Text excerpt -
--- START ---
Running a job

Below are example submission scripts for Nimbus to illustrate the typical workflow2.

The following example can be adapted to your own needs. Typically they will be submitted from the /campaign/ storage area.

Slurm directives

Every line that starts with a #SBATCH is a directive for slurm this is where we tell slurm the resources we want for our job.

#SBATCH --account= tells slurm what account you wish to run against. The account code used in your run script #SBATCH --account=ACCOUNT_CODE should match the resource allocation you wish to run your job against. If you don't know your resource allocation code check the research computing account managemnet portal at rcam.bath.ac.uk (you need to be on the University's VPN All traffic), or ask your account administrator. or use the command sacctmgr show associations user=userid --parsable2. This command will also tell you the limits on the account, and what QOS (and partitions) you have access to.

#SBATCH --job-name= gives the job a name, which you can identify in the queue - you can call the job whatever you want that helps you to identify it.

#SBATCH --partition= tells slurm what partition to put the job on.
--- END ---
Stored data -
--- START ---
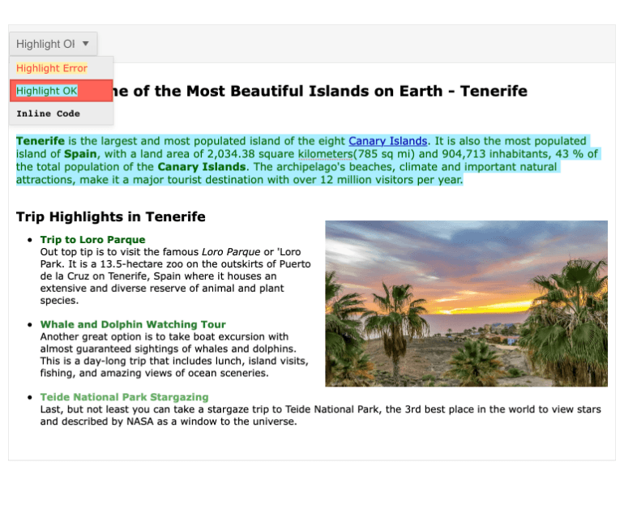Screen dimensions: 624x509
Task: Open the Highlight formats dropdown button
Action: coord(47,44)
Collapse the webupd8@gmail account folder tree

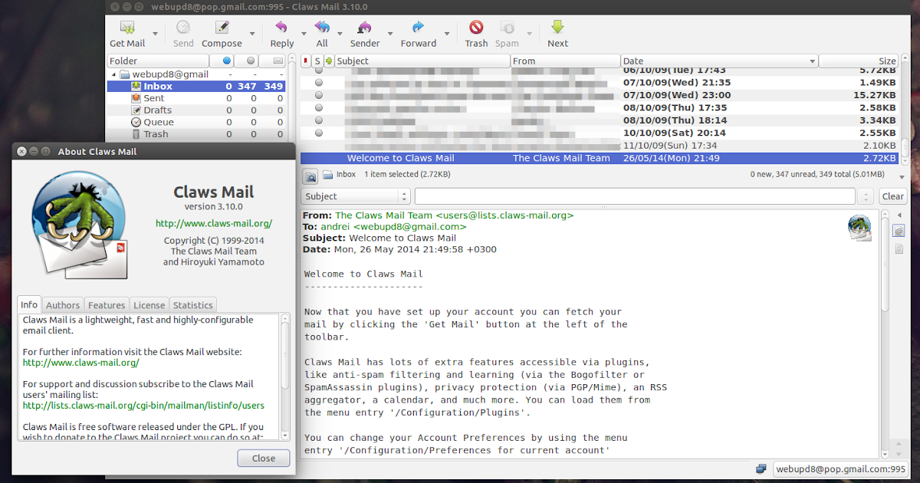(115, 74)
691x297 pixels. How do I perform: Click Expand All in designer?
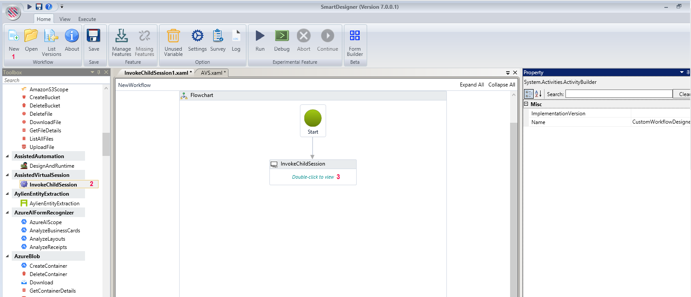click(x=472, y=85)
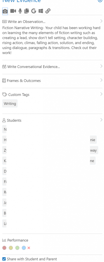Open Frames & Outcomes chevron
104x262 pixels.
click(x=101, y=80)
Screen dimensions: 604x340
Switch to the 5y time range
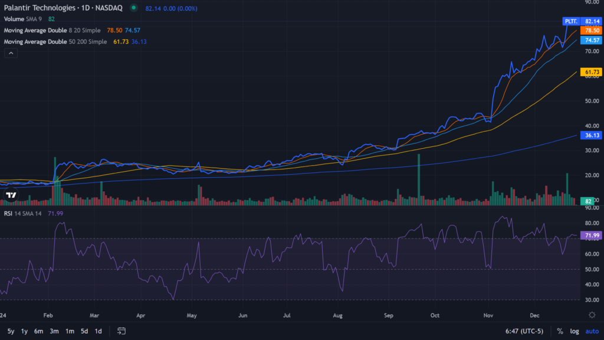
--- END ---
Required tasks -
[A] Reproduce the rows verbatim from the line containing "Collapse the webupd8@gmail" through the last row, omitting the pictures.
[B] Pick up the text on Slurm job scripts for Nimbus where it ends and keep writing.

Responses by task -
[A]
Collapse the webupd8@gmail account folder tree

(115, 74)
691x297 pixels. How do I perform: Click Expand All in designer?
click(x=472, y=85)
Open Frames & Outcomes chevron
104x262 pixels.
click(x=101, y=80)
Screen dimensions: 604x340
Switch to the 5y time range

[B]
#SBATCH --qos= tells slurm what Quality of Service you wish to run with. The QOS is simply a way for admins to apply rules to the resources you can access, and the priority of the job. For Nimbus HPC systems the qos will match the partition name - and remember if you don't include it you will get an error.

#SBATCH --time= tells slurm how long you wish to run the job for, with several acceptable formats: "minutes", "minutes:seconds", "hours:minutes:seconds", "days-hours", "days-hours:minutes" and "days-hours:minutes:seconds" e.g. 1-01:20:00 will request a runtime of 25 hours and 20 mins.

Submitting a simple job

Create a text file named output.txt with the following in your campaign folder.

this is my nimbus test

Hint: You can check what accounts you have access to with sacctmgr, and you will also have access to a folder /campaign/account_code (not case sensitive - the campaign folder will be in capitals).

First create a python file called test_script.py in your campaign directory containing the following:

with open('output.txt', 'w') as f:
    f.write('this is my nimbus test')

Then create a slurm script defining the parameters of the run called run_python_script.slm which contains the following:

#!/bin/bash
#SBATCH --account=RA-code
#SBATCH --job-name=JOB_NAME
#SBATCH --output=%x.%j.o
#SBATCH --error=%x.%j.e
#SBATCH --nodes=1
#SBATCH --ntasks-per-node=1
#SBATCH --partition=spot-fsv2-1
#SBATCH --qos=spot-fsv2-1
#SBATCH --time=00:01:00

# Load Modules
module purge
module load Python/3.9.5-GCCcore-10.3.0

# Do Run
python3 test_script.py

Finally to submit the script, in the command line run:

sbatch run_python_job.slm

DLPOLY

We will run an example job to run a DLPOLY simulation, using the DL_POLY_Classic/1.10-foss-2020b module on the spot_fsv2_16 instance including the --oversubscribe tag.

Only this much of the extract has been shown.